The TP63 gene is a member of the TP53 gene family that encodes for p63, a key molecule in craniofacial and limb development, skin differentiation and carcinogenesis. Its structure comprises five domains, including transactivation domain, DNA-binding domain, oligomerization domain, sterile-alpha-motif (SAM) domain and the transactivation inhibitors domain. Tp63 mutations associating ectrodactily are usually located in the DNA-binding domain, as occurs in EEC syndrome, whereas AEC syndrome and other mutations without ectrodactily are mostly caused by mutations in the p63 SAM domain.4–6 Mutations in DNA-binding domain associated with a phenotype of AEC syndrome are very seldom reported, as in the case described here, so these mutations must remain under “uncertain significance”.

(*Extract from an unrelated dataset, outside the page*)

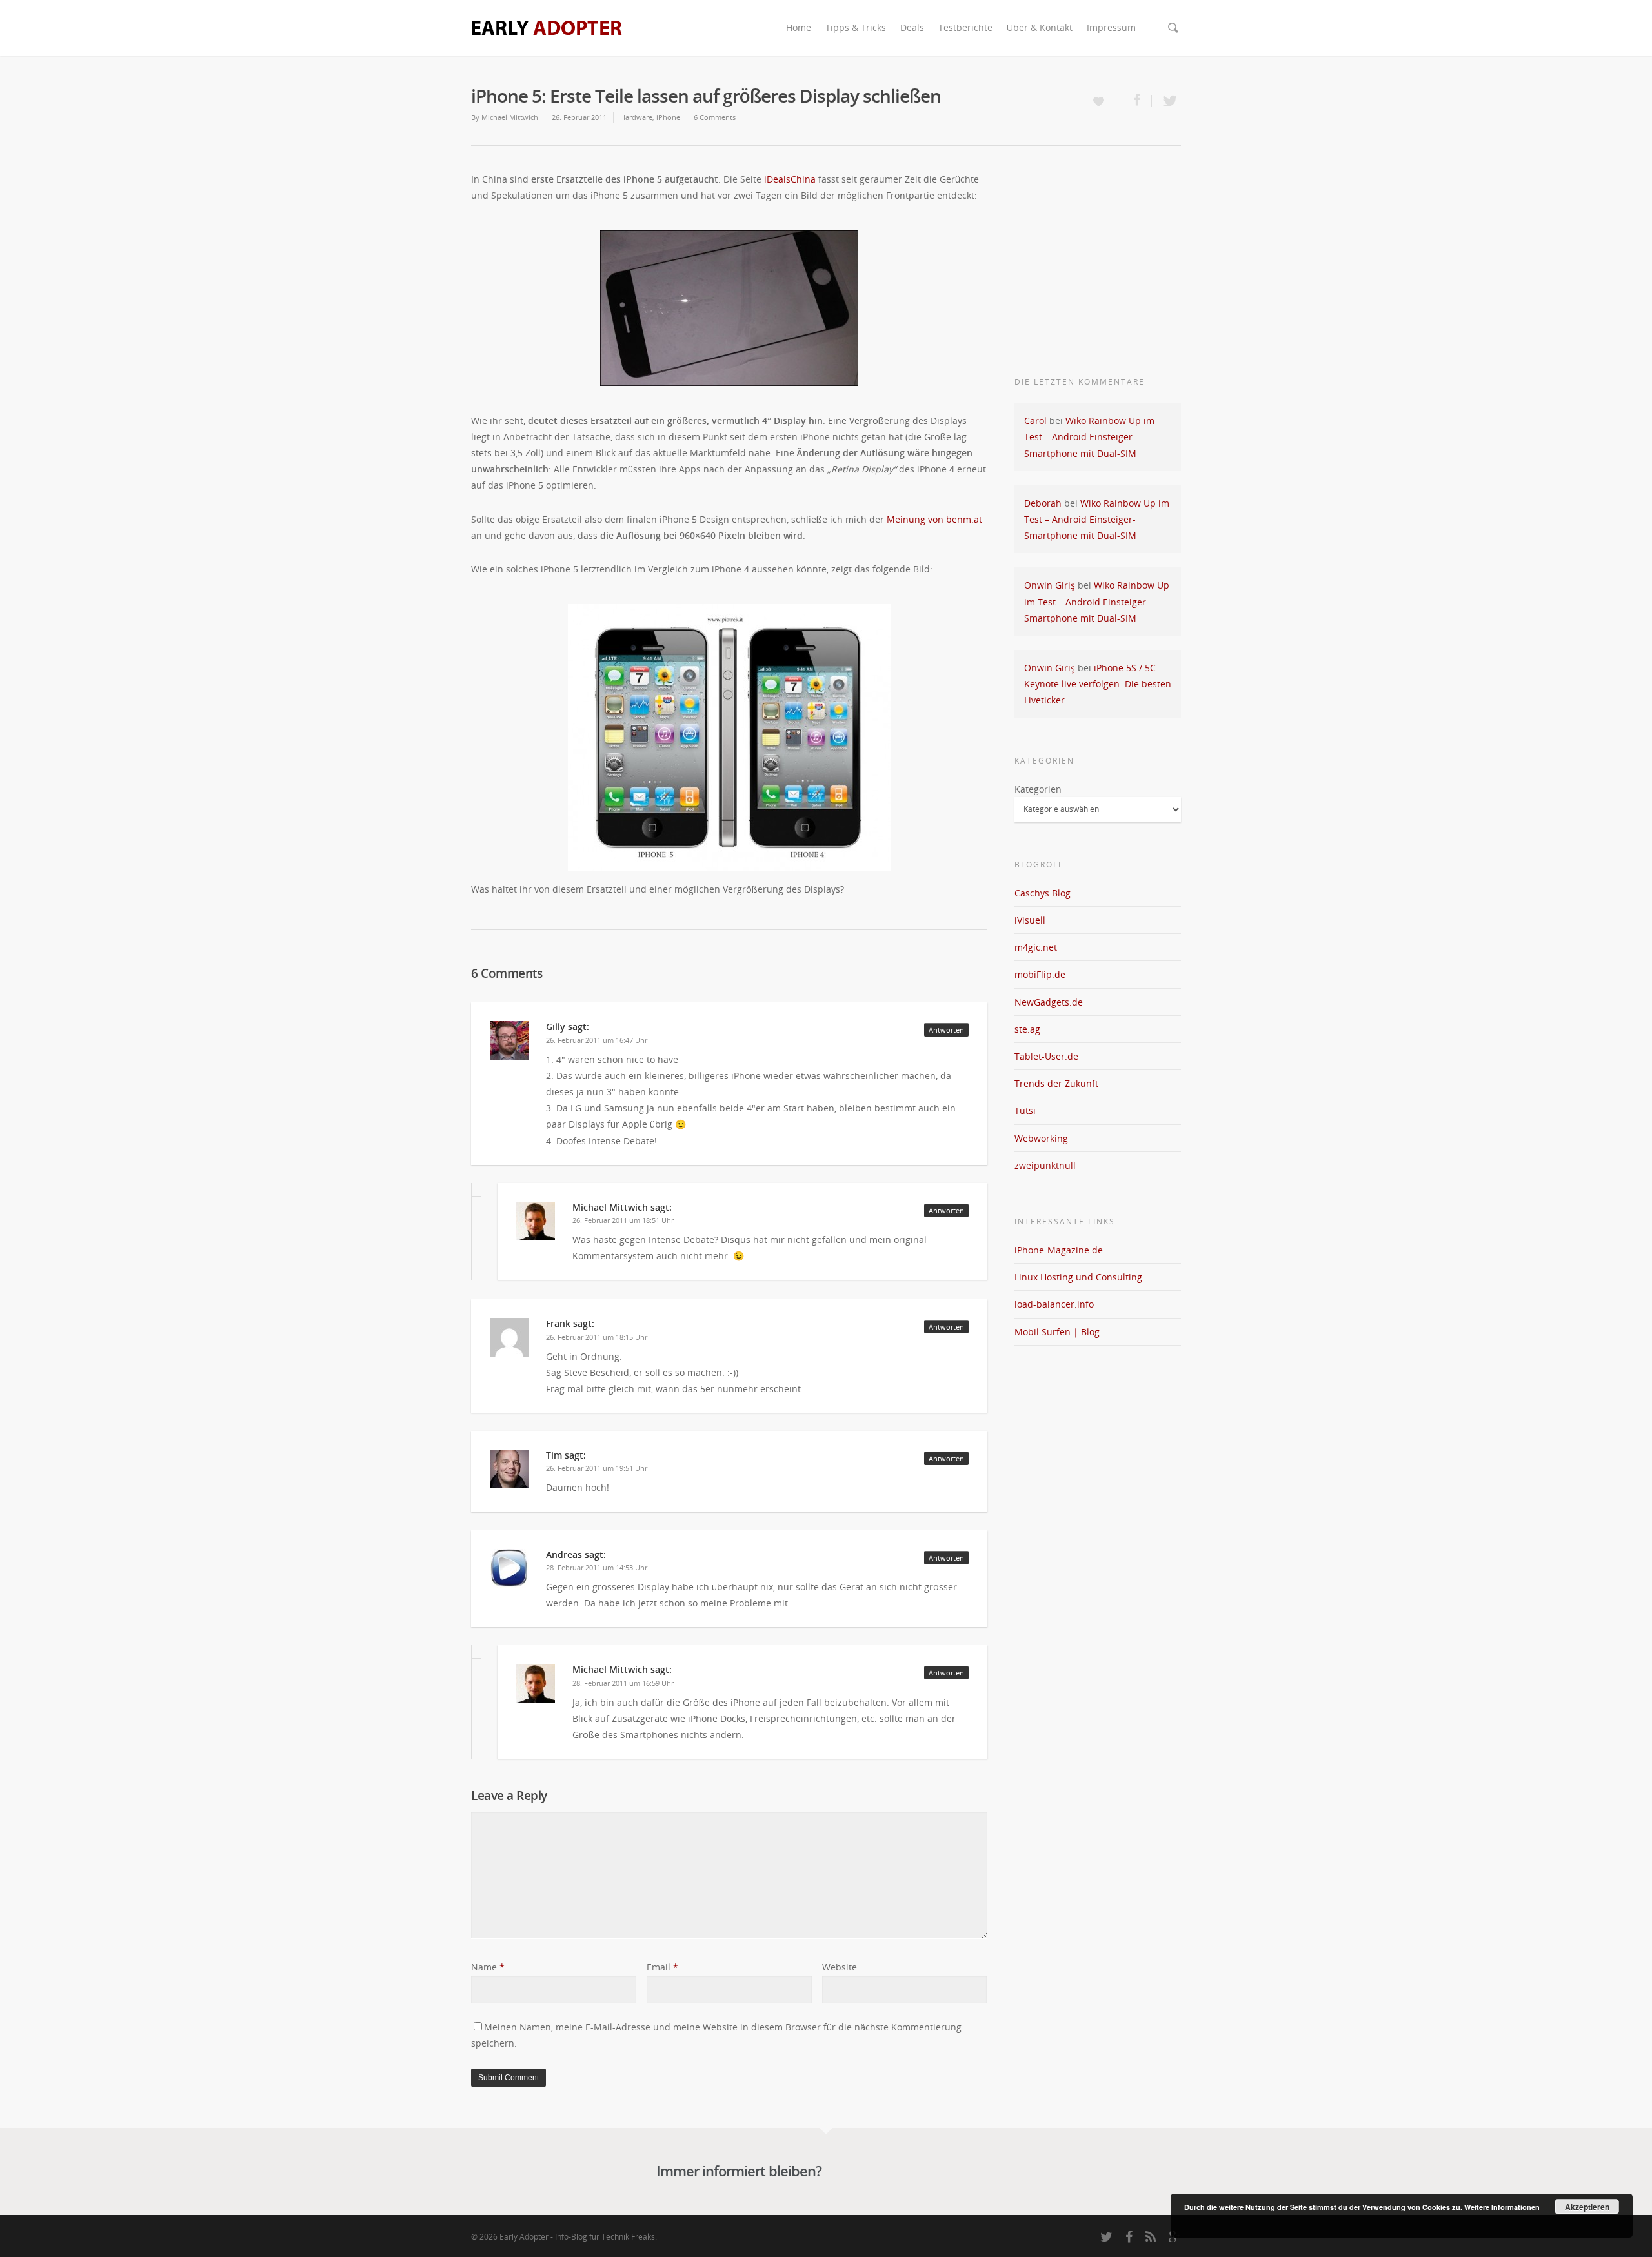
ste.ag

Clinical variability is one of the hallmarks of AEC syndrome.4 The major symptoms include congenital ectodermal dysplasia with coarse, wiry, sparse hair; dystrophic nails; slight hypohidrosis; scalp infections; ankyloblepharon filiforme adnatum; hypodontia; maxillary hypoplasia; and cleft lip/palate. Other features include palmoplantar hyperkeratosis, broad nose, skin pigmentation disorder or ear deformities.1,7,8
The main differential diagnosis must be established with RHS and EEC syndrome. AEC syndrome differs from the other TP63 mutation-related conditions in the severity of skin phenotype, absence of ectrodactyly and, especially, the occurrence of ankyloblepharon. Cleft lip/palate is also a feature of AEC syndrome that is shared with EEC syndrome, RHS and LMS, but not with ADULT syndrome, and it is not typical of SHFM.
It has been proposed that RHS and AEC syndrome represent a variable spectrum of the same genetic disorder,3,9 as they overlap in clinical and molecular features, as reported in some of the cases of both entities sharing the same mutations. The only phenotypic variation between the two syndromes is ankyloblepharon, which is present in over 58% of reported cases of AEC syndrome.3
The presence of ectodermal dysplasia associated with ankyloblepharon has been reported in other syndromes such as CHANDS (curly hair-ankyloblepharon-nail dysplasia syndrome) and Rosselli-Giulienetti syndrome that should be considered in the differential diagnosis of AEC syndrome, although its mode of inheritance is autosomal recessive.10
Treatment of AEC syndrome focuses on the symptoms present. Genetic counselling is helpful for the individual and family affected. The prognosis of patients with AEC syndrome is favourable, with progressive improvement of cutaneous lesions.7,8
In conclusion, we report a case of AEC syndrome presenting a mutation previously only associated with a phenotype of EEC syndrome, suggesting that all TP63-related disorders may be a result of phenotypic variability within a spectrum of a single genetic condition.
Please cite this article as: Romero-Pérez D, Encabo-Durán B, Ramón-Sapena R. Ampliando el perfil genético del síndrome de Hay-Wells. Actas Dermosifiliogr. 2018;109:560–562.